港区の「みなと新技術チャレンジ提案制度」に基づく実験

 この実験は、港区が2024年に公募した行政課題解決のための新技術導入制度「みなと新技術チャレンジ提案制度」の一環である。港区の人口は約26万人で、その9割が共同住宅に居住しており、いわゆるタワーマンションと呼ばれる高層マンションの住民も多い。首都直下地震などの大規模災害時には、エレベーターの停止による「高層難民」の発生が懸念されているほか、交通の遮断による台場地区の孤立も予測されている。
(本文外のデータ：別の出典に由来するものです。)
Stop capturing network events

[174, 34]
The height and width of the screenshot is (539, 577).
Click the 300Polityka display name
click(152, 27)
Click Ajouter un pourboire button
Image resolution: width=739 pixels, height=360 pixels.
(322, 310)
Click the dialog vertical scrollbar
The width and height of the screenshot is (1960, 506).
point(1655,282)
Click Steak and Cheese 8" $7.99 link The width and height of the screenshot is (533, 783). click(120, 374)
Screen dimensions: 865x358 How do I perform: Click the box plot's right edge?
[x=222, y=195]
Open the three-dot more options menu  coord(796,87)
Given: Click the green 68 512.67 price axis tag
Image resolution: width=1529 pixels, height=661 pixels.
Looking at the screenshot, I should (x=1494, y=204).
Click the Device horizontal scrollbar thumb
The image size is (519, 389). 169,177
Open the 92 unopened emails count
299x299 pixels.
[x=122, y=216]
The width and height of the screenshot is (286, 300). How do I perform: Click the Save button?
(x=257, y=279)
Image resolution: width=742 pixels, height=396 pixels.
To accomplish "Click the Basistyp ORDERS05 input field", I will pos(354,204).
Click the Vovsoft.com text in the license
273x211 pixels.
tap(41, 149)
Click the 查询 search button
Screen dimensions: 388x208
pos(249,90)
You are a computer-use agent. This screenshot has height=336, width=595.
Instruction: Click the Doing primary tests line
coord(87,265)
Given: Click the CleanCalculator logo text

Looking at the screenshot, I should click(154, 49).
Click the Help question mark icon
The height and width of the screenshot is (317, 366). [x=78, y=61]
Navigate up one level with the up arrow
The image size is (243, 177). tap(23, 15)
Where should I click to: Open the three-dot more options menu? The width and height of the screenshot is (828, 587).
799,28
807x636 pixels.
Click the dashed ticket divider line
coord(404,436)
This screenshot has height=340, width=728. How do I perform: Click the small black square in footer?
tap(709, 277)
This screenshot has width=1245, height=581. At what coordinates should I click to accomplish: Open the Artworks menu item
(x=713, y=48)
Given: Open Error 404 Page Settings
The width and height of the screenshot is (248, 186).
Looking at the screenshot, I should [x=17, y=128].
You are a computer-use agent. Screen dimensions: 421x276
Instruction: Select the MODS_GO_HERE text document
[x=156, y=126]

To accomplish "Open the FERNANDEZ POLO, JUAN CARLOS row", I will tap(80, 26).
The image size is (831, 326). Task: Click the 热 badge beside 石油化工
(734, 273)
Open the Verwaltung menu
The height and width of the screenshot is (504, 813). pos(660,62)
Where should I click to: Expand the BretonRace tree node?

 こうした課題を受け、ハミングバードは「震災等被災時における台場地域や高層建物屋上へのドローンによる緊急物資輸送」を提案し、2024年11月に採択された。今年2月14日には、提案に基づき、東京湾にかかるレインボーブリッジ周辺の海上でレベル3.5飛行によるドローン物資輸送実証実験が実施された。

高層マンション屋上へのドローン着陸実験

 今回の実験では、高層マンションの上層階に取り残された住民への支援物資輸送を想定。地上からほぼ垂直に飛行し、ドローンを屋上に着陸させる手法の検証を行った。

写真:飛行するドローン
高層マンションに沿って垂直飛行で屋上に向かうドローン。

 実験が行われた高層マンションは36階建て、地上137mの高さ。ドローンは「DJI Matrice 350 RTK」を使用した。操縦電波は直進性が高いため、地上の操縦者はマンション壁面に沿って飛行するドローンを操作できるが、地上から目視できない屋上では電波が届かず着陸操作ができない。そこで、屋上に別の操縦者を配置し、地上の操縦者が高度146mまでドローンを上昇させた後、屋上の操縦者へコントロールを移す「2オペ体制」での運用を試みた。

写真:飛行するドローン
高層マンションの壁面に沿って上昇するドローン。
写真:飛行するドローン、屋上のスタッフ
高層マンションの屋上を水平飛行するドローン。
(画像提供:株式会社ハミングバード)

 居住者の安全を最優先し、離着陸地点には補助者を配置。壁面から3m離れた経路を飛行させ、計6回のテスト飛行を経て、本番の垂直飛行に臨んだ。テスト飛行ではリードを使用した係留飛行による上昇下降や自動航行も行われた。当日は無風の環境であったが、GPS電波の弱体化など周辺ビルの影響とみられる事象が確認されたため、離陸位置の変更や斜めに上昇する経路への調整が行われた。

本番飛行での成果と今後の課題

写真:機体の上にオレンジ色のボックスを装着した「DJI Matrice 350 RTK」
ダミーの救援物資を搭載したドローン「DJI Matrice 350 RTK」。

 本番の物資輸送では、港区の関係者が見守る中、2名のパイロットが操作し、約3分で地上から屋上へ物資を搬送。生理食塩水200mlと点滴パックを含む約500gのダミー物資を安全に届け、成功を収めた。

 実験を統括したハミングバードの佐和田俊彦 担当部長は「周辺の建物によるGNSSへの影響に加え、携帯電話局のアンテナ配置を要因とするLTE通信の電波不通現象も発生しました。都市部特有の課題かもしれませんが、今回の実験結果を検証し今後に生かしたいと思います」と述べた。

写真:話をする鈴木氏
「ドローンによる輸送が普及するように努力していきたい」と話すハミングバードの鈴木伸彦代表。

 また、同社の鈴木伸彦代表は「港区の協力により実験が実現できました。さまざまな課題が明らかになったため、それを解決しながらドローン輸送の普及を目指していきます」と意欲を示した。